[...] My main question at this point would be: Where exactly is that notion of an "overlay" coming from? From my understanding of the overall system architecture this would just be an "additional" ports tree.
Maybe I'm missing the essence of your question but, if you see it as 'just be an "additional" ports tree' how would you easily integrate your private ports tree with the standard ports tree, other than via this overlay option? The
-O option enables you to append your private ports tree during a bulk build.
The principle of
Overlay (programming)* allows for working with multiple units or segments treated as one—more or less (restrictions apply). Overlay programming was needed when main memory is too small to have a program completely loaded; this was before the era of virtual memory. For environments without virtual memory management this still applies today, especially in embedded applications.
I don't know to what extent poudriere implements overlays however, I think I can say that you don't have to bother yourself with possible memory restrictions when adding one or more separate private ports trees as overlays.
A specification of overlays defines how segments of a program are related to each other and is usually passed to the linker; overlays can be defined recursively. The specification is used to allow for an overlay segment to be loaded automatically from secondary memory (=disk) to main memory when execution must continue in that segment. Responsible for this automatic loading at runtime is an overlay manager. Thus, after the puzzle of selecting all segments and integrating them into an overlay design, the programmer does not have to inject extra code that explicitly loads segments at runtime when they are needed. On the other hand, when an overlay manager is absent, it's the programmer's responsibility to explicitly call an overlay, for example from
FORTRAN source code.

_MATERIAL PROVIDED_
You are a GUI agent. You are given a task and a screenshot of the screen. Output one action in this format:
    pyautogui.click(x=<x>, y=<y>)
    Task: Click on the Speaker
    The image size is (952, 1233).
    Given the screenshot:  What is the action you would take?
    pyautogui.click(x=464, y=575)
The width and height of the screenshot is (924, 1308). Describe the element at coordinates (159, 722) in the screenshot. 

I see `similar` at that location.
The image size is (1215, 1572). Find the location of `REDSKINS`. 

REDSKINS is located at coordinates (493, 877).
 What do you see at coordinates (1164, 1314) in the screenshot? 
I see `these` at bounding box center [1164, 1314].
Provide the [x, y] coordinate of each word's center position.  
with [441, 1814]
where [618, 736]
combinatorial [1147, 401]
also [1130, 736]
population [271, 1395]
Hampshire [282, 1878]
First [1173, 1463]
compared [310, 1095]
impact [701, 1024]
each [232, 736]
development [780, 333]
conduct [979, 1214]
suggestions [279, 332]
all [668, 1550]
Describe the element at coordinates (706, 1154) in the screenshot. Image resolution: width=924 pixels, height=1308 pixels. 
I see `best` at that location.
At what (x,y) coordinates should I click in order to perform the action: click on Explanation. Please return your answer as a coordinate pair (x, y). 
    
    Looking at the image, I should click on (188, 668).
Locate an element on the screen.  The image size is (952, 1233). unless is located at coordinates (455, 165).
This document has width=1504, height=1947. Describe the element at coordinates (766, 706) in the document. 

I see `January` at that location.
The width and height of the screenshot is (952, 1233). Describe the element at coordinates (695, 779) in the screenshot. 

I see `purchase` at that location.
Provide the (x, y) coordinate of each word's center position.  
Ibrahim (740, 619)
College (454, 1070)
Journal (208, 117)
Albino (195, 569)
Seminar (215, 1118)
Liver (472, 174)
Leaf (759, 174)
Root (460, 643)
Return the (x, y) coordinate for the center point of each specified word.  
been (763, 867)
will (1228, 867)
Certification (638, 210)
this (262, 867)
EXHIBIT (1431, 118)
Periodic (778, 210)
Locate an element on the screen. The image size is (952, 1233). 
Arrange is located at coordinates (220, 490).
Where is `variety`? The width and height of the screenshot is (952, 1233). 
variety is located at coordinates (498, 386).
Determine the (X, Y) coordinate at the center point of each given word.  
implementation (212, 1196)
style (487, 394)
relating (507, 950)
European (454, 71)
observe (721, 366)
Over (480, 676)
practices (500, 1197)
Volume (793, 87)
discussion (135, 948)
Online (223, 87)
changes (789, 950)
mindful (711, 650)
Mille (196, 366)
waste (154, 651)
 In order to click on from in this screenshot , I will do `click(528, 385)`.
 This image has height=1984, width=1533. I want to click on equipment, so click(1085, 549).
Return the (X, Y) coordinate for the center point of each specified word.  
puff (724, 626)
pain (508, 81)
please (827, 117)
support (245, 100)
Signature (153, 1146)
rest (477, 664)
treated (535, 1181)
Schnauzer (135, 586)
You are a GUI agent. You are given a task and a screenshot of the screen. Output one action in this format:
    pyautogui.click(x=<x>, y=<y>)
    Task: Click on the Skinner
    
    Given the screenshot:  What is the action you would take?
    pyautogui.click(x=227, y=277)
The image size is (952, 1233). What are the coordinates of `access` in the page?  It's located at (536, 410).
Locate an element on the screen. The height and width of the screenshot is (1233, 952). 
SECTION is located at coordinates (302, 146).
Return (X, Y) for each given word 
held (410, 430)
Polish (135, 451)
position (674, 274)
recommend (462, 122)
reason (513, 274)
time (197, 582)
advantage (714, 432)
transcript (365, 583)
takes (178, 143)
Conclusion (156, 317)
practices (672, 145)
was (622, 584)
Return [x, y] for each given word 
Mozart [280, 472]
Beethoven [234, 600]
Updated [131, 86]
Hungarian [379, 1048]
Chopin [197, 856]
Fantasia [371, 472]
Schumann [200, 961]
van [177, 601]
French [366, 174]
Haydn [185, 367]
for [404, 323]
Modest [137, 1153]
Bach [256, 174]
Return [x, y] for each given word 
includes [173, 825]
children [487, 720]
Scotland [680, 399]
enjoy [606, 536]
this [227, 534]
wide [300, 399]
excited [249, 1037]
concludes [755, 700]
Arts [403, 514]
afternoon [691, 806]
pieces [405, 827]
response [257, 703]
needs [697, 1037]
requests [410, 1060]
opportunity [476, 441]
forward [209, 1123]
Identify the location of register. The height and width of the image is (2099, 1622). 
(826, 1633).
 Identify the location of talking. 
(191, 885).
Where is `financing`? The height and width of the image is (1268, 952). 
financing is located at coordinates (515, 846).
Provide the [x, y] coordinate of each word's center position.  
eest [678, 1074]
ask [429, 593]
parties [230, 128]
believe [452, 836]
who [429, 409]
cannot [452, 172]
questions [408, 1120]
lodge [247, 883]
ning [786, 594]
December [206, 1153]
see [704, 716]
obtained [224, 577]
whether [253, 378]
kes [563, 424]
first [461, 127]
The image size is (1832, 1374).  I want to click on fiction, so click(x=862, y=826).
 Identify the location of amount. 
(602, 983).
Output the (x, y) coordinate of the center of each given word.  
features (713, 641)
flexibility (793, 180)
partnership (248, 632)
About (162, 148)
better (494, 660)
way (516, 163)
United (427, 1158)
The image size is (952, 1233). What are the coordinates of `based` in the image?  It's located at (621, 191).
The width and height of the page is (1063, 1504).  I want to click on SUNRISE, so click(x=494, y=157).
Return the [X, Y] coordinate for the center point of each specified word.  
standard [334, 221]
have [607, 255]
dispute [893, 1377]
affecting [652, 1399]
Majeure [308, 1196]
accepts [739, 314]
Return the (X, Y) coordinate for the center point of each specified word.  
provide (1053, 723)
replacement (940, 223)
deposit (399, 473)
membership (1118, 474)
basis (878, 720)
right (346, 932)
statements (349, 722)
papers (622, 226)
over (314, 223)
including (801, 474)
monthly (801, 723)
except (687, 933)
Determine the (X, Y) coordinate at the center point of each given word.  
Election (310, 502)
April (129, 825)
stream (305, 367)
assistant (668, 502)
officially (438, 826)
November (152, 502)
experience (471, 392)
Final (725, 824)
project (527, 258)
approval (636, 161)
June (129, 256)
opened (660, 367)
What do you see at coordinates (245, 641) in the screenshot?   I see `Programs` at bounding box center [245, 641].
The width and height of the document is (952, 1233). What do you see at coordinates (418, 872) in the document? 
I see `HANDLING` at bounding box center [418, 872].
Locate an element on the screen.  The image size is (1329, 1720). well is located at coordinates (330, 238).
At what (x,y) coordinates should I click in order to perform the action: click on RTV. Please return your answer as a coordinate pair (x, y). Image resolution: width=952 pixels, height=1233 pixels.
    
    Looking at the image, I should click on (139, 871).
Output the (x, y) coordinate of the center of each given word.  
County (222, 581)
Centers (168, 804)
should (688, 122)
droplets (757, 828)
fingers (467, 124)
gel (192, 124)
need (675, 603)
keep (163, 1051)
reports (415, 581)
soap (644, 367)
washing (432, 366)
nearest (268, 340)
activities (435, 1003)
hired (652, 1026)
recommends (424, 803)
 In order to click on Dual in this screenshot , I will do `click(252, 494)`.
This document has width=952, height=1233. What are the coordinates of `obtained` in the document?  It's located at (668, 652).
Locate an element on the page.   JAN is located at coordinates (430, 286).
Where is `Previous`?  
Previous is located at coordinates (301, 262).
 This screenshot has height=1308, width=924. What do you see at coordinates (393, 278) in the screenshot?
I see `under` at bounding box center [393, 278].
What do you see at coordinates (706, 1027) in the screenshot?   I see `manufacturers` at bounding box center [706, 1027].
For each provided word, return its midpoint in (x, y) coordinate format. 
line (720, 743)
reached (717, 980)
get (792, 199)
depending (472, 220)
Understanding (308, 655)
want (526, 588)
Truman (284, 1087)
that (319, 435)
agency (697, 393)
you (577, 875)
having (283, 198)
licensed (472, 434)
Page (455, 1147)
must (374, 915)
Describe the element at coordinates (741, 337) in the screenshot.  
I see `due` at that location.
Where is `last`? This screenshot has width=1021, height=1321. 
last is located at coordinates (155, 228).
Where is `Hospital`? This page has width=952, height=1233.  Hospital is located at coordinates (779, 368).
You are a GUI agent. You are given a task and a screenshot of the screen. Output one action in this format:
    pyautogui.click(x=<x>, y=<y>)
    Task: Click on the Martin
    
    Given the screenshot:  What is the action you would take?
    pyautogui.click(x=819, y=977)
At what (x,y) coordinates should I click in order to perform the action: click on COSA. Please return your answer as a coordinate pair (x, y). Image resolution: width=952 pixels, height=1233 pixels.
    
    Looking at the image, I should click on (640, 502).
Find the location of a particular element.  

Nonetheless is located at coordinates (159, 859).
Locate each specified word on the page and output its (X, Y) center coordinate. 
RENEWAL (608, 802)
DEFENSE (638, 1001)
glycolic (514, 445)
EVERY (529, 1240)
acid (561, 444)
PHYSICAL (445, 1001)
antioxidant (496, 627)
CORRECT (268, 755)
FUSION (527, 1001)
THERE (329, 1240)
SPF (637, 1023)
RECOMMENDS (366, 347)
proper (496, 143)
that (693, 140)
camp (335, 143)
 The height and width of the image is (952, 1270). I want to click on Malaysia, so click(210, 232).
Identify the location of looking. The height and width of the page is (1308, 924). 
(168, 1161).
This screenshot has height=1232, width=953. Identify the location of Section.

_PROBLEM SET_
a – Quote the entire forum thread on poudriere overlays, word for word.
b – Collect every line of the records that contains the string "Identify", matching its capitalization exactly.
The forum thread and the records are independent bodies of material.

_TASK SOLUTIONS_
a –
[...] My main question at this point would be: Where exactly is that notion of an "overlay" coming from? From my understanding of the overall system architecture this would just be an "additional" ports tree.
Maybe I'm missing the essence of your question but, if you see it as 'just be an "additional" ports tree' how would you easily integrate your private ports tree with the standard ports tree, other than via this overlay option? The
-O option enables you to append your private ports tree during a bulk build.
The principle of
Overlay (programming)* allows for working with multiple units or segments treated as one—more or less (restrictions apply). Overlay programming was needed when main memory is too small to have a program completely loaded; this was before the era of virtual memory. For environments without virtual memory management this still applies today, especially in embedded applications.
I don't know to what extent poudriere implements overlays however, I think I can say that you don't have to bother yourself with possible memory restrictions when adding one or more separate private ports trees as overlays.
A specification of overlays defines how segments of a program are related to each other and is usually passed to the linker; overlays can be defined recursively. The specification is used to allow for an overlay segment to be loaded automatically from secondary memory (=disk) to main memory when execution must continue in that segment. Responsible for this automatic loading at runtime is an overlay manager. Thus, after the puzzle of selecting all segments and integrating them into an overlay design, the programmer does not have to inject extra code that explicitly loads segments at runtime when they are needed. On the other hand, when an overlay manager is absent, it's the programmer's responsibility to explicitly call an overlay, for example from
FORTRAN source code.

b –
Identify the location of register. The height and width of the image is (2099, 1622). 
 Identify the location of talking. 
 Identify the location of amount. 
Identify the location of looking. The height and width of the page is (1308, 924). 
This screenshot has height=1232, width=953. Identify the location of Section.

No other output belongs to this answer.